What made Shoshana such an invaluable addition to the Class of 2021?

“Helping run our fulltime MBA program during a pandemic has meant that I’ve worked more closely with Shoshana than I have with any previous Anderson Student Association leader. So closely, in fact, that we recently found ourselves laughing about the fact that her impending transition out of her leadership role feels like we’re both losing a coworker! This is a testament to how Shoshana has risen to the occasion and challenged herself to lead in new ways in a very uncertain landscape. Other students might have been overwhelmed by the impact of COVID and felt that what was now required of them wasn’t what they signed up for. Shoshana didn’t flinch for an instant. She has worked with the administration hand in hand, week after week, since March of 2020 to ensure that the Anderson community continues to thrive even while we have been 100% remote for an entire year.

This sometimes meant that Shoshana had to tell us things that were hard for us to hear. We had to adjust to brand new ways of operating, and we didn’t always get it immediately right. Shoshana was the voice urging us to communicate more often and more transparently with students, even when the answers to questions were “We don’t know yet.” She did this with tact and respect, trusting our commitment and navigating tough subjects deftly in ways that her peers could not.

Some days I would see Shoshana at an 8 a.m. meeting with our Dean and then again at an evening meeting with our first-year section presidents. She was always present, engaged, listening, and asking the right questions. Even in the hardest moments of the pandemic, when student tensions were running high, she didn’t falter. She jumped onto last-minute Zoom sessions with us and talked things through from every possible angle until we found the solutions that felt right.

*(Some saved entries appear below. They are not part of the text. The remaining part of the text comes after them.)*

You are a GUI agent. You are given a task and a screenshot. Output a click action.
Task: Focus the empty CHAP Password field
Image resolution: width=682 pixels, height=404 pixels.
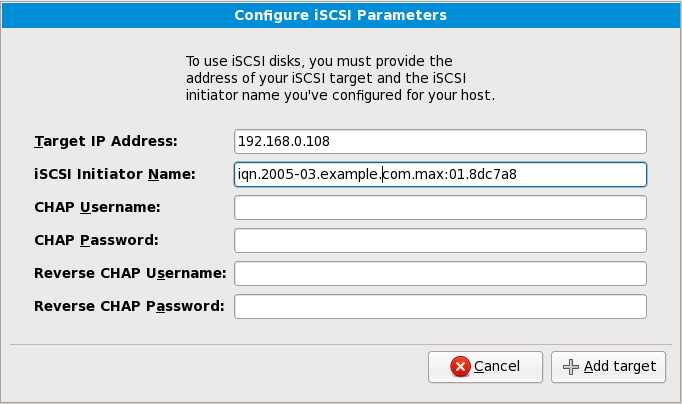[440, 240]
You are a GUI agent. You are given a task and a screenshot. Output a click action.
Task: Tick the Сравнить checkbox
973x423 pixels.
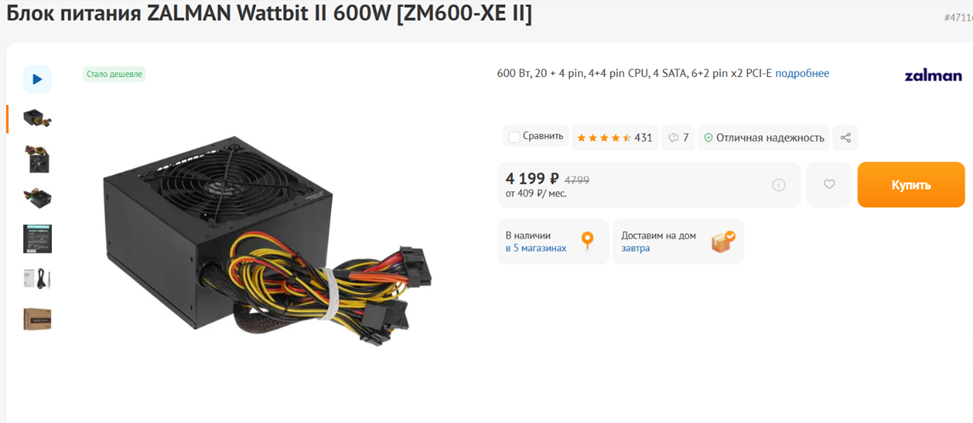click(x=514, y=137)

Throughout all of this, she maintained her other leadership commitments and a dedication to her studies. Shoshana has always been very intentional about her academics, meeting with me every quarter to thoroughly explore her options. While other students ask me “what’s popular,” Shoshana took the time to fully consider what she wanted to learn while in business school and made sure she was pointed in the right direction. Her ability to stay true to her own goals and priorities in the face of lots of herd thinking has always impressed me.

Shoshana had enough on her plate keeping up with the demands of being a student leader during COVID, and she could have stopped there. But she was committed to also adding new value to the Anderson experience. She made it her mission to develop AnderStories, a safe space for students to talk about themselves and their personal experiences behind the mask of perfection that many in business school feel is expected of them. This has created an opportunity for people to be their real, vulnerable selves at a time when they perhaps needed that the most.”